Fund managers make contrarian call on beaten-up miners
Fund managers are starting to buy back into UK-listed large-cap miners, seeing valuations as too good to refuse as wider sentiment on the sector hits a “decade low”.
Typically viewed as a high beta sector, large-cap miners across Europe have moved in the opposite direction to a soaring wider market since the start of 2013.
Slower-than-expected Chinese growth data and talk of the end of the commodities ‘supercycle’ pushed the STOXX Europe 600 Basic Resources index into a bear market last week, with a 21% fall since the start of the year.
Similarly, UK-listed miners are among the worst performers in the FTSE 100 year-to-date. But some asset managers and analysts are now expecting a turnaround in the much-maligned sector, seeing the current rock bottom valuations as a good entry point.

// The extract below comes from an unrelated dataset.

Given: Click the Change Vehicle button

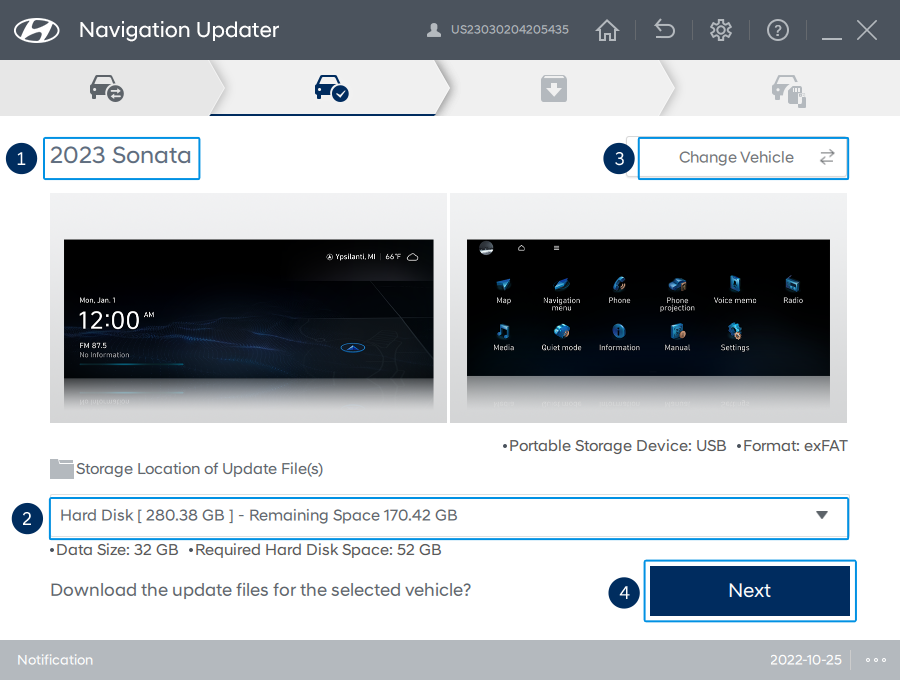Looking at the screenshot, I should click(x=742, y=157).
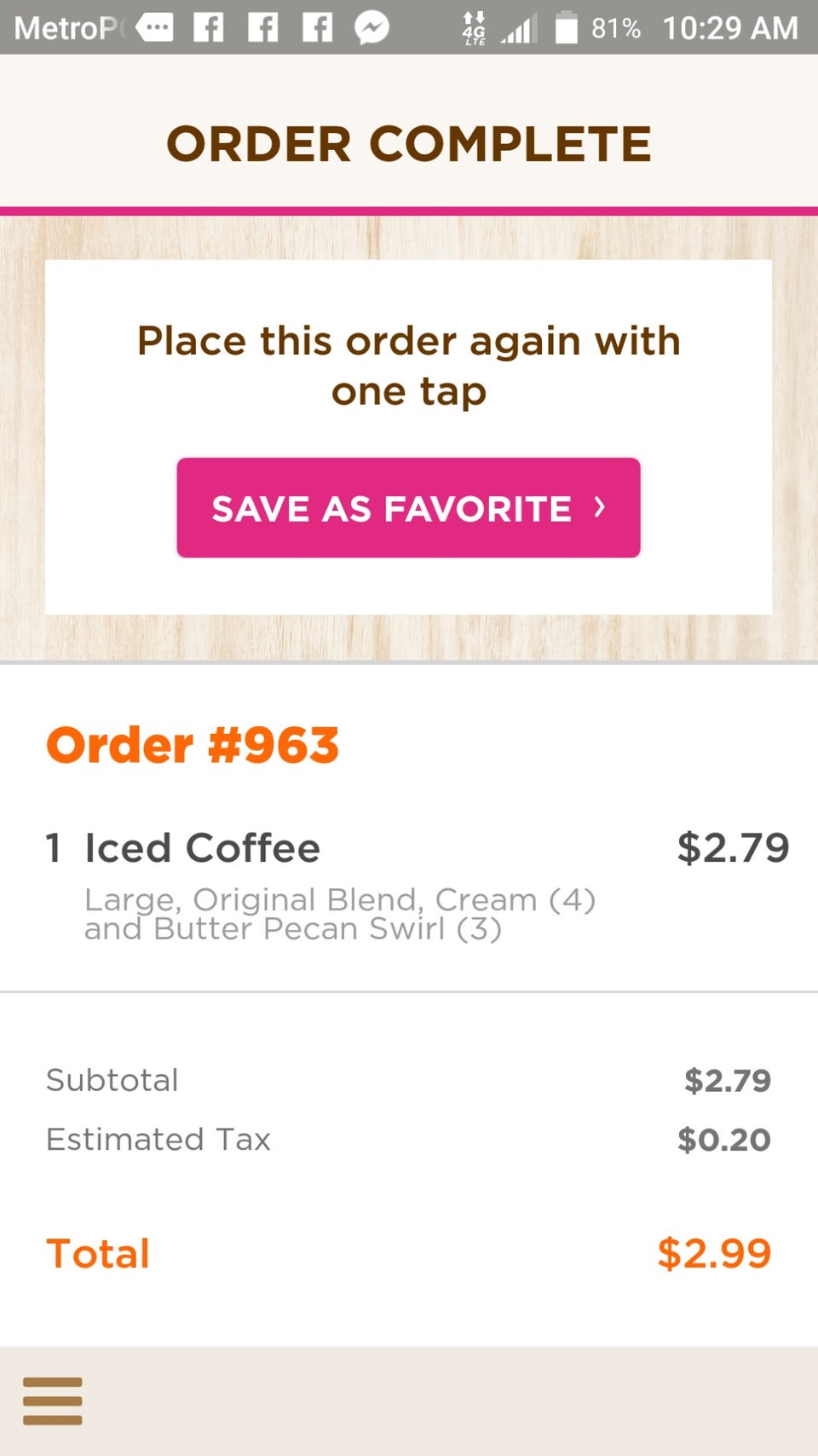Viewport: 818px width, 1456px height.
Task: Open the Facebook Messenger notification icon
Action: [x=370, y=26]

Duncan Goodwin, manager of the Martin Currie Global Resources fund, has been significantly underweight miners for years, but is now beginning to raise his position to neutral.

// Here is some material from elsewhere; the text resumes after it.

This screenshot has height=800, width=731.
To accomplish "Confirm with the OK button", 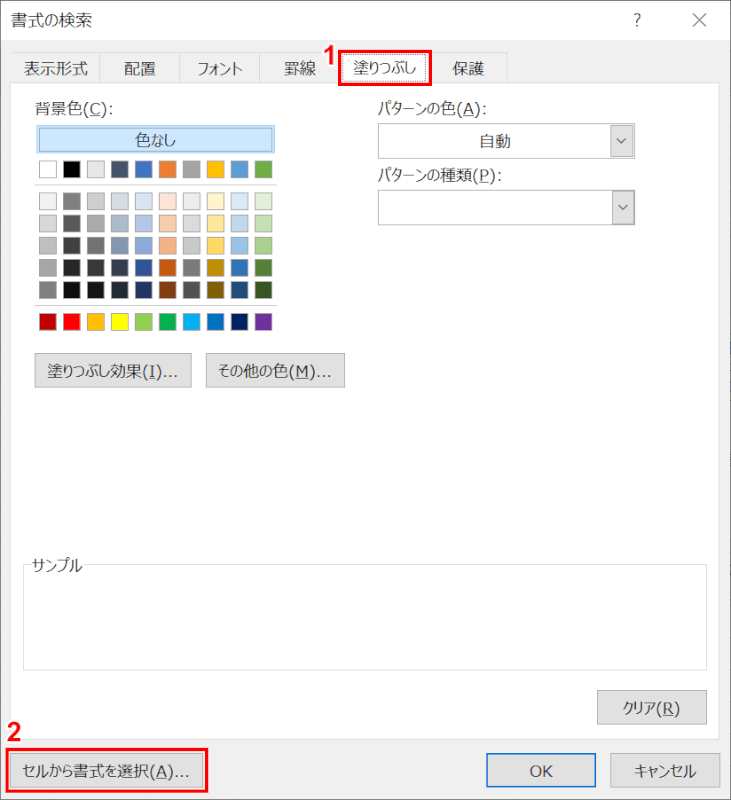I will tap(541, 771).
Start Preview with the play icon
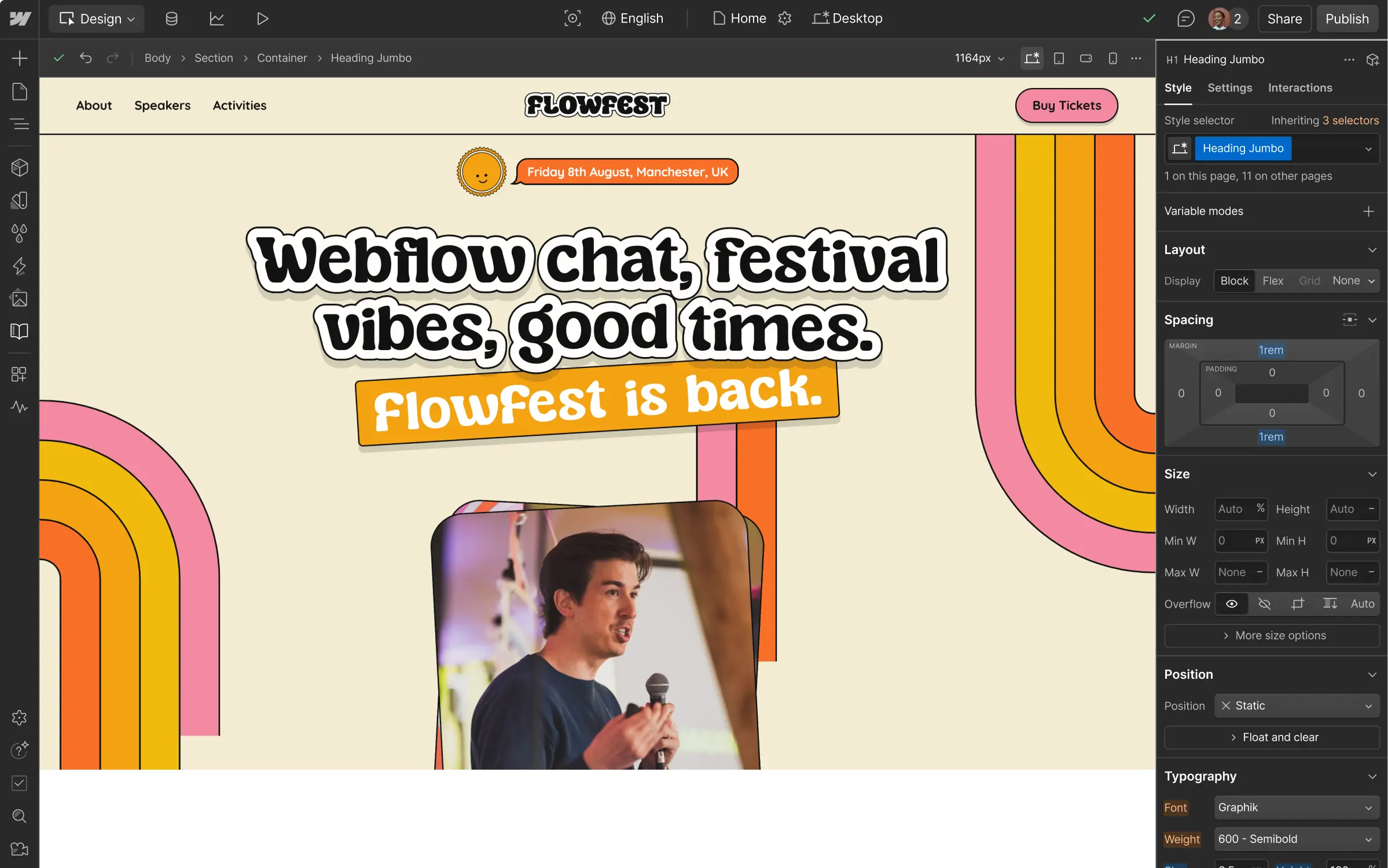 click(262, 19)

“The top four players in the market – BHP Billiton, Xstrata, Rio Tinto and Anglo American – have all seen changes of top management, which may lead to changes in strategy,” he said.
Chris Murphy, manager of the Aviva Investors UK Equity and UK Equity Income funds, agreed management changes “should herald a long-term shift away from value destructive capex and deals.”
This would result in improved cash returns to shareholders and higher valuations on the shares, he added.
“We hold Rio Tinto for its tier one assets [meaning they achieve a return on capital of over 15%] and believe if mining companies do not focus on their shareholders, there will be ever increasing pressure to change the boards.”
Data compiled for Investment Week by Morningstar shows just how out of favour mining giants are among IMA UK All Companies funds.
As of the end of February 2012, the average fund held 7.2% in industrial metals and minerals companies, compared with over 8% in the benchmark FTSE 100 and FTSE All Share indices. By February of this year, that percentage had fallen even further, to just 5.84%.
But some managers are beginning to build up their positions: Bill Mott, manager of the PSigma Income fund, remains underweight miners but has been buying BHP Billiton and Rio Tinto on price weakness, adding to both holdings in recent weeks.
“We are encouraged by recent statements by both companies that suggest a higher degree of capital discipline,” he said.